### Provided passage
+---+
5 Responses to “Reader: Too Much Red Tape in Government Jobs and Funded Courses”

  1. Tom says:

    Hi Gilbert,

    What about the government’s end ?

    Is there anything we can do to wake them up, alert them or kick their butt ? !

    I have heard of stories that some these staff were rude, cold and crude when dealing with public members there.

    AAARGGHHH !

  2. Steve says:

    My advice:

    If your fund is limited, do not go for your degree course at this age. Let me put it bluntly, no employer will hire a middle aged above 40 IT person , degree or not, when there is plenty of supply of young energetic, enthusiastic and most of all cheap foreign IT worker available.

    If I were you, I would consider being self-employed. Offer your service, charge by the hour.

  3. Kevin Teo says:

    As far as i understand, pursuing a degree is almost unhelpful if one is above 40yrs old. By the time u graduate, add another 3 yrs, perhaps more if u fail the exams in the 1st round.

    I have a friend with Master & bachelor degrees, 2 diplomas, A-level, O-level, and with wealth of working experience in hard disk production. At abt 45 or 46yrs old in 2003 (after the Asian Crisis), he was jobless. Searching for a job was tough like hell, & was constantly worrying for his 2 kids & housewife.

    He did some ad hoc contract or part-time jobs. 4 yrs later, he met a friend who owned a small production factory, and got a job as a quality control supervisor with a pay btw $2500-3000. He felt relieved.

    His case tells me that in your mid life, a degree does not help much unless u are in a highly demanded industry, like pharmaceuticals, healthcare, bio-tech, etc. Why? it is demand vs supply, these sectors do not have high no. of skillful workers around the world. IT, banking, advertising, industrials, etc see many skillful ones, except the top levels who are the leaders and planners, innovators – if only u belong to this super scale category.

    But I have another friend, with only an O-level plus ITE cert in construction, actually earns closed to $4000 as a site supervisor or manager in piping (water or sewerage), aged 44 today, after 12yrs in the industry.

    See the big difference ? Do u really need a degree ? It is the skill that is required in a very demanded industry that lacks the right labour type.

  4. Gwen Bonney says:

    I heard today that Steve Jobs is taking his third medical leave!! So he can focus on his health. Is this the end of the Apple era? The stock exchange of Frankfurt responded with a share value which was 7% down! I am wondering what the share value will be tomorrow at the NYE

  5. jj says:

    Hi Jimmy,

    i actually faced the same problems like yours too. Not a degree holder, diploma not from polytechic, no 5 “O” level, reaching 40 soon, low in savings.
+---+
### Data shown
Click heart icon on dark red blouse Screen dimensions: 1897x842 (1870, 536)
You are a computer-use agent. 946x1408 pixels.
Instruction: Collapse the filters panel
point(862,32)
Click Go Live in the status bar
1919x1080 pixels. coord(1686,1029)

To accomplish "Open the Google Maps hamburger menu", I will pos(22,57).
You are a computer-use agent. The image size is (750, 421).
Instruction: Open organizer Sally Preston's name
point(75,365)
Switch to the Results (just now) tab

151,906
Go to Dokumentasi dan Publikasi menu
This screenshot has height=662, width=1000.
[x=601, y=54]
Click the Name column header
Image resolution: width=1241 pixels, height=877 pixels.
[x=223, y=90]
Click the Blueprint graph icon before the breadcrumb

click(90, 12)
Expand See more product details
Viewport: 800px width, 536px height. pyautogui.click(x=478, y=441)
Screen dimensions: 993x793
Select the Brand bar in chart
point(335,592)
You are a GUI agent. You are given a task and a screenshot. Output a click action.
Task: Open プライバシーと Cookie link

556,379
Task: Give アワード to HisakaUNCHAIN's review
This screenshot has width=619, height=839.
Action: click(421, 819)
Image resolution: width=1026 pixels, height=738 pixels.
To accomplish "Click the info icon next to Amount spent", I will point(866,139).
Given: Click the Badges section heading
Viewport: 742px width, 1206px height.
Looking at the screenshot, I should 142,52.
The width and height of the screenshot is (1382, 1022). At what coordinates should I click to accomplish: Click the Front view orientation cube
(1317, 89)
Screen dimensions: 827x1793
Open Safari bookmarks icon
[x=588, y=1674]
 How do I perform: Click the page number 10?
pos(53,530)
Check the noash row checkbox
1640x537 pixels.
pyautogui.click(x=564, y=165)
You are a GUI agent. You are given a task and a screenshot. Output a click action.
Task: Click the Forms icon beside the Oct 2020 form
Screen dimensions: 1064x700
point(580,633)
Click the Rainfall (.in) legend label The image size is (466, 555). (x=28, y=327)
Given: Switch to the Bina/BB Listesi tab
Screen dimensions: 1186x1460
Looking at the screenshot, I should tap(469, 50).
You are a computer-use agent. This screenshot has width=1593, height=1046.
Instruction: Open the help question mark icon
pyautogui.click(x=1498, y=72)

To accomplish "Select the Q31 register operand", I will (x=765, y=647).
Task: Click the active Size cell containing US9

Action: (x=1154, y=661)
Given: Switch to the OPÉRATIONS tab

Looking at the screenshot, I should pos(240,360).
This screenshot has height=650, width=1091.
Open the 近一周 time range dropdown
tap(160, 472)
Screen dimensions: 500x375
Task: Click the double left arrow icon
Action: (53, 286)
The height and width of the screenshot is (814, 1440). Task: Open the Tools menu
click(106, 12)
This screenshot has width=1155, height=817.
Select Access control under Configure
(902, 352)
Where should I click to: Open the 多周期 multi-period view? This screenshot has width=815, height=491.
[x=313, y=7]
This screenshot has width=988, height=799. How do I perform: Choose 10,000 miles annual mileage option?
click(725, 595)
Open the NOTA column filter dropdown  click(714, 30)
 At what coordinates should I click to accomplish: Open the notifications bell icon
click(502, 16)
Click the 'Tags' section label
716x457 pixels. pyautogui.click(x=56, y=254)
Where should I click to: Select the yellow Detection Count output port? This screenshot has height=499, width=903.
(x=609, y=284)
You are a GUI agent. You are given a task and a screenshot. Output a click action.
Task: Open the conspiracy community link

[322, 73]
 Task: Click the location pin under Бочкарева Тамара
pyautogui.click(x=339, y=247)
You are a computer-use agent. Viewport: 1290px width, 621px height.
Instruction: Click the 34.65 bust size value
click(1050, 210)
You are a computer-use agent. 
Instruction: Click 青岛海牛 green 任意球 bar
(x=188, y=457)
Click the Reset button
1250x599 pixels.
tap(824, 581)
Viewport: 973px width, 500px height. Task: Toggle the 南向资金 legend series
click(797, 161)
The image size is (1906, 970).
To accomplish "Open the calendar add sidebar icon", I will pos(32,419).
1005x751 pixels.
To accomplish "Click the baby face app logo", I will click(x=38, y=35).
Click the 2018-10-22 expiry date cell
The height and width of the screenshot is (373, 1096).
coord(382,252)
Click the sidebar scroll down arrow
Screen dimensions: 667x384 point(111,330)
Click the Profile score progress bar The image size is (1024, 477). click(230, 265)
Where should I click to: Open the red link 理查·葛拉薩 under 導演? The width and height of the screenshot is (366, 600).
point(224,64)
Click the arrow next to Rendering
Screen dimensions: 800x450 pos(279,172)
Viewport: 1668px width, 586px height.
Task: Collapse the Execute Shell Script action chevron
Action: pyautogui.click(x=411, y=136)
+---+
### Directions for this task
Please print the reader comments word for word, from "Is there anything" up to and including "public members there.". Rely only on the reader comments.

### Answer for this exercise
Is there anything we can do to wake them up, alert them or kick their butt ? !

    I have heard of stories that some these staff were rude, cold and crude when dealing with public members there.